Discover your writing quirks and use them to your advantage.

- BY PAUL NICOLAUS

Embrace Your Strange

John Steinbeck kept precisely one dozen pencils atop his desk. Agatha Christie snacked on apples—in the bathtub—while mapping out murder mysteries. Colette plucked fleas from her French bulldog's back until she felt prepared to write. Weird? Perhaps. Effective? It sure seems like everything worked out for these scribes. Let's face it: Words flow in mysterious ways.

In Odd Type Writers, Celia Blue Johnson reminds us that the literary world is filled with plenty of examples of strange, shocking, and hilarious habits that some of history's greatest writers have put to good use on their way to winning major awards, wide acclaim, and legendary status.

The reality is that many writers—famous or not—have their own little eccentricities, and in many instances, they end up evolving into assets that boost creativity and authenticity. So, instead of staring at a blank notebook or screen for hours on end, try putting some extra effort into discovering and embracing the wonderful peculiarities that happen to work well for you.

WHY SOME QUIRKS WORK

It turns out that our habits help provide an element of psychological comfort and safety. They act as triggers, signaling to the brain that it's time to stop procrastinating and start creating. Routines can serve as anchors for focus or imaginative thinking, and embracing them might just help nurture your unique voice.

## Short exercise 1
Translate this sentence from the writing-quirks article into Spanish: "John Steinbeck kept precisely one dozen pencils atop his desk."
## Short exercise 2
Echo everything in the writing-quirks article from "Embrace Your Strange" down to "and legendary status.", word for word.
The data after this point is separate from the writing-quirks article.

## Supplied entries
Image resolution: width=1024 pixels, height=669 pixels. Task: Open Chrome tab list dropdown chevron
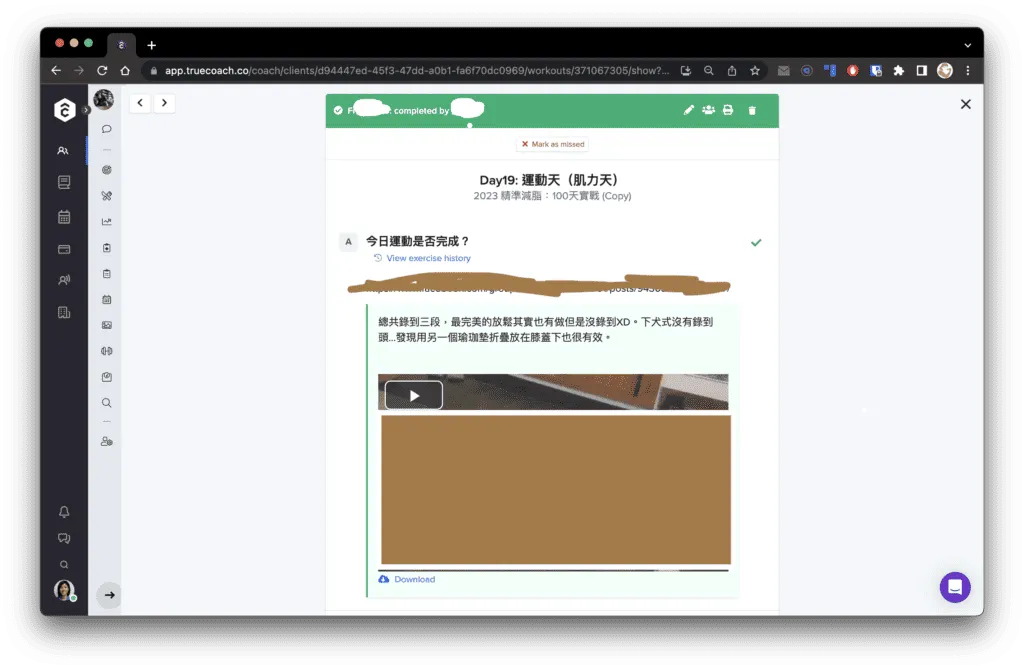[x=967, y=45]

---

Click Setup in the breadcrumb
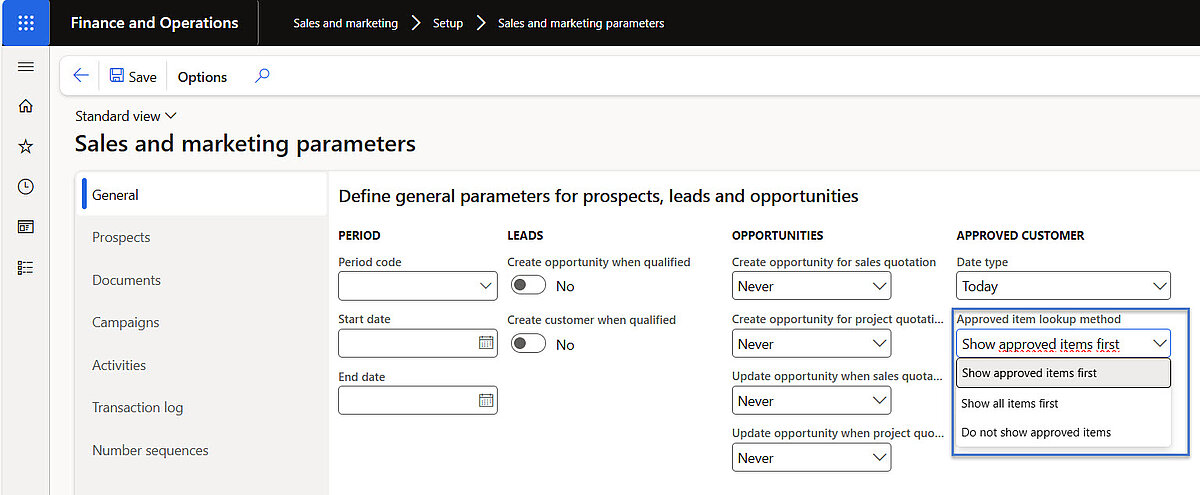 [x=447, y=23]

## Exercise response 1
John Steinbeck tenía exactamente una docena de lápices sobre su escritorio.

## Exercise response 2
Embrace Your Strange

John Steinbeck kept precisely one dozen pencils atop his desk. Agatha Christie snacked on apples—in the bathtub—while mapping out murder mysteries. Colette plucked fleas from her French bulldog's back until she felt prepared to write. Weird? Perhaps. Effective? It sure seems like everything worked out for these scribes. Let's face it: Words flow in mysterious ways.

In Odd Type Writers, Celia Blue Johnson reminds us that the literary world is filled with plenty of examples of strange, shocking, and hilarious habits that some of history's greatest writers have put to good use on their way to winning major awards, wide acclaim, and legendary status.